火光跳動之中,老頭子的笑容僵硬扭曲,簡直比哭還難看。
殷戍的臉很快就變成了死灰色。
是的,他的姐姐,尼弗麗特.安虎.尼弗魯舍麗.孟圖霍特普公主。
塔蒙曾經認真地和他講起過她,他卻始終未能放在心上。
他從未見過那個女人,他絕對意識不到,甚至做夢都想象不到,在政治鬥爭的漩渦中,竟然還有那樣一個女人的位置。

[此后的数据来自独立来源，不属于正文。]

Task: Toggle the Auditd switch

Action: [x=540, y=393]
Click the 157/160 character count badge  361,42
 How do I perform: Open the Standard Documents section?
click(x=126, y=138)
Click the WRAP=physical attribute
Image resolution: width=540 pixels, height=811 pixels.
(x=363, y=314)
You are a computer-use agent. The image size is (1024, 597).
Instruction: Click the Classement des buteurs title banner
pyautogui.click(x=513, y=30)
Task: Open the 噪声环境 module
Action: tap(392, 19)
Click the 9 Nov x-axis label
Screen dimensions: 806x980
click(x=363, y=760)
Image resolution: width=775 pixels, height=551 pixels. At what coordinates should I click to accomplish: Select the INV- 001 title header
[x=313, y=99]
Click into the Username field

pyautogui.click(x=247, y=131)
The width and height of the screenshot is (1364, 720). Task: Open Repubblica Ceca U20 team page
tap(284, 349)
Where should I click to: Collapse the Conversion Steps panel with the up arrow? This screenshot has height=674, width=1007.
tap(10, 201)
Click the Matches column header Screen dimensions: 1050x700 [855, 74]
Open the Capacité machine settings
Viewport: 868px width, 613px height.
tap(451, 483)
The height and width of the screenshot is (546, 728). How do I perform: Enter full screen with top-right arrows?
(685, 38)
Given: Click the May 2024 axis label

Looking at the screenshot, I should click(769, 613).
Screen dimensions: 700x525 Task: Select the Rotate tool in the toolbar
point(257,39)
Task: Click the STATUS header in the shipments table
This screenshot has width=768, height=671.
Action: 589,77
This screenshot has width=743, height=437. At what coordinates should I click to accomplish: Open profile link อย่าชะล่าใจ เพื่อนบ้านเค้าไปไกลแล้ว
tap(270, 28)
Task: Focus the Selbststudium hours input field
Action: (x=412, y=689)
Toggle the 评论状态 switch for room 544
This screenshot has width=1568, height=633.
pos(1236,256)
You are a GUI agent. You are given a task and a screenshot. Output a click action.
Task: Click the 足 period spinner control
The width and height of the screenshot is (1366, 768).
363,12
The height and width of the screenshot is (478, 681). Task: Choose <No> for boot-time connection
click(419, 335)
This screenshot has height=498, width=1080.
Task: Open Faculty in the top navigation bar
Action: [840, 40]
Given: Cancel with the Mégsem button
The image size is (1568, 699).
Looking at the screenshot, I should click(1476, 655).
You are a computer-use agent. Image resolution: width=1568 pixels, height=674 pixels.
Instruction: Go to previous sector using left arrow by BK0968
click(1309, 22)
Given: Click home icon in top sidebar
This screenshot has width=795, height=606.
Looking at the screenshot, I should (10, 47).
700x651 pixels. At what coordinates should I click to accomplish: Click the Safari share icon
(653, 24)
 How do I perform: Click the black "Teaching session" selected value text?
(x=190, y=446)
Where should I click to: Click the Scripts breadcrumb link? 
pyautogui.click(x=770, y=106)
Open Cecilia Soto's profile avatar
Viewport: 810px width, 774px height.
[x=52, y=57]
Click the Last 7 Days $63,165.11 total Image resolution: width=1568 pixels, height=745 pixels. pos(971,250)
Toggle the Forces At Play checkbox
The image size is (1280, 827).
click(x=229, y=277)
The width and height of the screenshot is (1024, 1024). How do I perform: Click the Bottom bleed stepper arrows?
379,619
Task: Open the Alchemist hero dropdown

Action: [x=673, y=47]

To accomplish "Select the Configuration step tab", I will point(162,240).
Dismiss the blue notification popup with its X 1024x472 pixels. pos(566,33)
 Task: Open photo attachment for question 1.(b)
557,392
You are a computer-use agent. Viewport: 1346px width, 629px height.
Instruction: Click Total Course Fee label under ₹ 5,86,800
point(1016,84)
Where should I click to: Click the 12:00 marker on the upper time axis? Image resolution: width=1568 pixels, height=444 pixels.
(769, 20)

這是天意。這個可憐的傢伙乾脆利落地被一匹斜刺裡衝出來的黑馬打敗了。
他頓時覺得這個世界了無生趣。
“你走吧!”泰菲比木然地衝他揮了揮手,“哈列姆會把一切都安排好的!我,和你的幾個母親,會為你祈禱的!”
殷戍的身體在劇烈顫抖著。
“天底下,哪有這樣式兒的父母啊(唐山口音)?”
不知怎麼的,他的腦海中突然蹦出了《瘋狂的石頭》中那位“道哥”的經典臺詞。
在剛才那一瞬間,他真想搞清楚,那個枯瘦的老者為何如此對他;在他穿越之前,維吉爾大人和他的親生兒子之間到底有著如何刻骨的仇恨?
算了,搞不搞得清楚又有何意義呢?
“泰菲比,你這個冷酷無情的畜生!”他突然暴跳如雷,用漢語高聲叫罵著,“泰菲比,你竟然陷害你的親生兒子!”
“你說什麼?”老人莫名其妙地看著眼前這位激動無比的年輕人。
他雖然聽不懂自己的“兒子”在說什麼,但是從那小瘋子張牙舞爪的神情來看,絕對不是什麼好話。
“我次奧你大爺!”殷戍不顧一切地啐了一口,“我次奧你大爺!”
泰菲比的眉頭皺了起來,嚴厲地盯著他。
“泰菲比,你是母驢、公狗和屎殼螂的雜種!”他終於用古埃及的語言罵了出來!
“跪下!”枯瘦的老人勃然大怒,“跪下!”
整個院子一瞬間便安靜了。
狂歡的們男女停止了喧鬧,惶恐不安地看著角落裡的這一幕。
一直跪在旁邊的哈列姆像彈簧一般彈了起來,猛地踹向了殷戌的膝蓋。
可憐的傢伙立刻結結實實摔了一個狗吃屎。
泰菲比大人不知從哪裡抽出一根小鞭子,想都沒想,便“啪啪啪”給躺倒在地上親兒子狠狠地來了三下!
殷戍頓時覺得自己的後背像被野獸猛地咬了一口,又像被烈火灼燒一般劇痛!
他痛苦地嚎哭起來。
“我次奧你大爺,泰菲比!”他語無倫次地哭叫著,“我次奧你大爺,辛希布!我次奧你祖宗……”
水池內外的人們開始低聲議論起來。
殷戍睜開朦朧的淚眼,發現那位“小”辛希布大人正摟著他的女伴,笑眯眯地站在父親大人身邊。
“滾,快滾!”泰菲比擺了擺手,頭也不回地走了。